**Work item:** Reproduce, word for word, the stretch of the items from the line containing "This screenshot has height=430, width=953." through the line containing "coordinates (14, 326).", both of those lines included.

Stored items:
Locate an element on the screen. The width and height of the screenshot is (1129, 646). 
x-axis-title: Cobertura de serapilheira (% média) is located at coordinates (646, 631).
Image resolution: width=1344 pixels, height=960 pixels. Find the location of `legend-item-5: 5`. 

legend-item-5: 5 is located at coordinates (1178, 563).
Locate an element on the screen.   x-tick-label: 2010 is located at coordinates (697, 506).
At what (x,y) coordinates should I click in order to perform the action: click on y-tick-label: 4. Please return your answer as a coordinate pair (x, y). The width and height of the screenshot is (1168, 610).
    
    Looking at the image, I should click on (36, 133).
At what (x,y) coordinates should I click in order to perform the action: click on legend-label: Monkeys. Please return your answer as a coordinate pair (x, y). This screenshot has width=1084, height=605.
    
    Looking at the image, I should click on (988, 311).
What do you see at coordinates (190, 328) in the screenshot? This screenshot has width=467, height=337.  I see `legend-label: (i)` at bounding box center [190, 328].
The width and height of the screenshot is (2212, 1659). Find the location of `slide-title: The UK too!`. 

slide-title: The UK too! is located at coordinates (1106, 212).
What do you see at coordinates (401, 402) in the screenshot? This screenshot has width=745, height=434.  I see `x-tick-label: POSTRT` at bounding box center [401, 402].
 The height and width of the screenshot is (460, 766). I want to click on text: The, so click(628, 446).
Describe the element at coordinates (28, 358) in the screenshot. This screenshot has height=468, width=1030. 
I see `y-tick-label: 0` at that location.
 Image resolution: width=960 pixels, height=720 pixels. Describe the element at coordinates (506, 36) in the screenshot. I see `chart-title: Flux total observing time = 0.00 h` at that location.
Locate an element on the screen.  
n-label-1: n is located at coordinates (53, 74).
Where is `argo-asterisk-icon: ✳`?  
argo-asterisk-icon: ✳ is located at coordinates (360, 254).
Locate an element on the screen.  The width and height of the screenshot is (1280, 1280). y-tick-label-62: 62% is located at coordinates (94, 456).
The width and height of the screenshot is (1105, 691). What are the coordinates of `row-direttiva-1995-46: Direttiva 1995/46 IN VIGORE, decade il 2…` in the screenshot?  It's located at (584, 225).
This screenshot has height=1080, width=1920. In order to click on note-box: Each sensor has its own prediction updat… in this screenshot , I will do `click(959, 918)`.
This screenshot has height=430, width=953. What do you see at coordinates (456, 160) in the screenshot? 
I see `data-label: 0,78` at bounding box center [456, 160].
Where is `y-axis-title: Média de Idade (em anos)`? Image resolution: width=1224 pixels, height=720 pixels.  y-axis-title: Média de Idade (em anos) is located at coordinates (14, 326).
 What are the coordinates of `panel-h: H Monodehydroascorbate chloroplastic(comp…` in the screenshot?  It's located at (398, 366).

**Solution to this problem:**
This screenshot has height=430, width=953. What do you see at coordinates (456, 160) in the screenshot? 
I see `data-label: 0,78` at bounding box center [456, 160].
Where is `y-axis-title: Média de Idade (em anos)`? Image resolution: width=1224 pixels, height=720 pixels.  y-axis-title: Média de Idade (em anos) is located at coordinates (14, 326).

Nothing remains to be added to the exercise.